Notwithstanding the fact that Musk and Bezos are tech entrepreneurs who have created billions of dollars in wealth (at least based on their inflated stock-market valuations) and thousands of jobs (many of which are low-paying), Musk focused his response on the purpose of his $162 billion fortune.
READ MORE: Elon Musk laughs off Bernie Sanders’ proposed $27.5 billion tax bill by suggesting a drinking game
“I am accumulating resources to help make life multiplanetary and extend the light of consciousness to the stars,” Musk tweeted on Sunday in reply to an article about Sanders’ attack. The South African immigrant to the US is founder of aerospace company SpaceX, among other companies, and he aims to help colonize Mars.
Investors have been captivated by Musk’s vision for space and electric vehicles to the extent that he’s now ranked by Forbes as the second-richest person on the planet, behind only Bezos. His fortune is tied up primarily in Tesla and SpaceX shares.
But Sanders seemed unimpressed and entirely focused on how the pie is divided – not the size of the pie. “Space travel is an exciting idea, but right now we need to focus on Earth and create a progressive tax system so that children don’t go hungry, people are not homeless, and all Americans have health care,” is said in response to Musk. “The level of inequality in America is obscene and a threat to our democracy.”
The US has had a progressive tax system since 1862, and many Twitter commenters argued that Sanders can’t solve America’s problems by taxing the rich. Taking the entire fortunes of both Musk and Bezos would fund about three weeks of federal government spending or pay off 1.2 percent of the national debt.
“No big problem is ever solved from inside the box,” author and self-described “space wonk” Greg Autry said. “Making the resource pie bigger is the only way to improve the lives of everyone, reduce conflict and save our climate.”

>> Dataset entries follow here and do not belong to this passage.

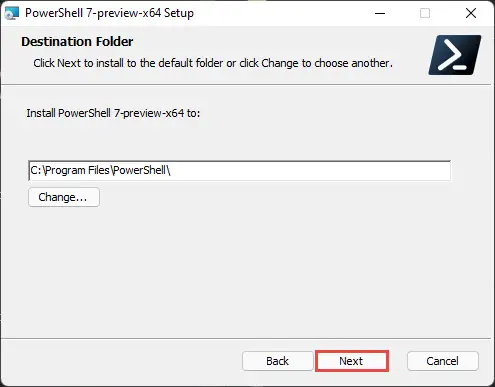Click the divider line above the footer buttons

pos(246,339)
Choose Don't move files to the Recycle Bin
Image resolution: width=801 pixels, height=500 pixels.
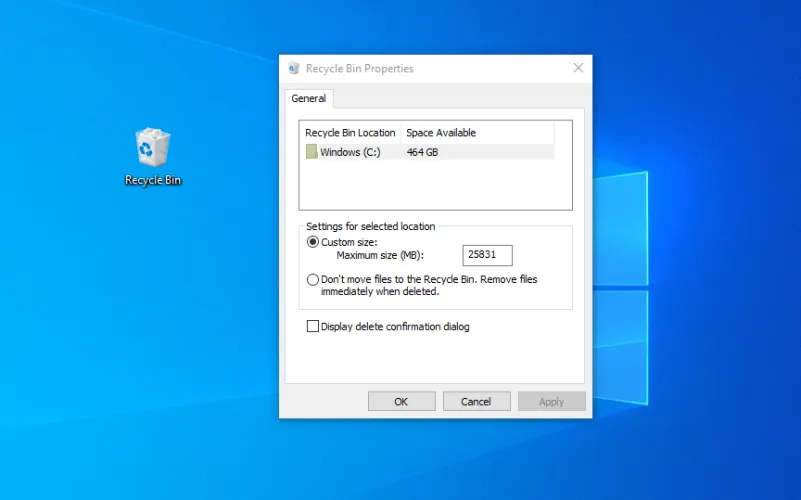[x=313, y=280]
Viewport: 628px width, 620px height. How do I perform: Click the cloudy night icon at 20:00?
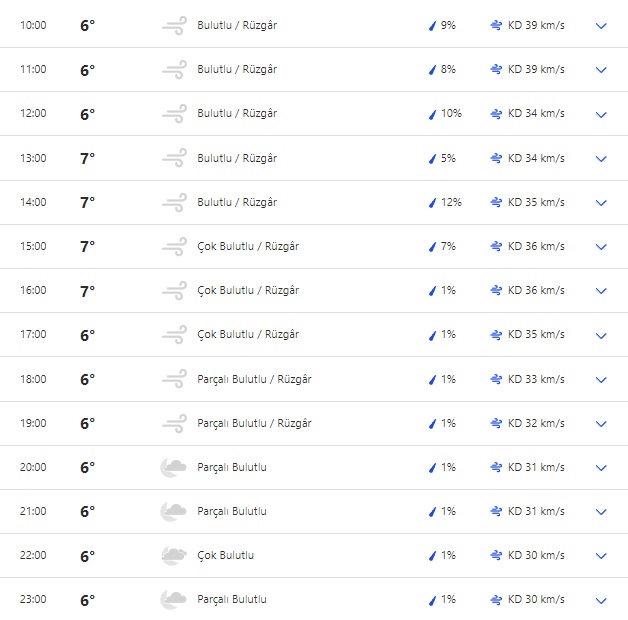tap(174, 467)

Writer and universal basic income advocate Scott Santens said Sanders is creating a “false dichotomy” in suggesting that America has to choose between exploring space and fighting poverty. “Please don’t play into zero-sum scarcity thinking,” he said. “We can and should do both. The government doesn’t need Musk’s wealth. We can just end poverty. It’s a matter of will not resource limits.”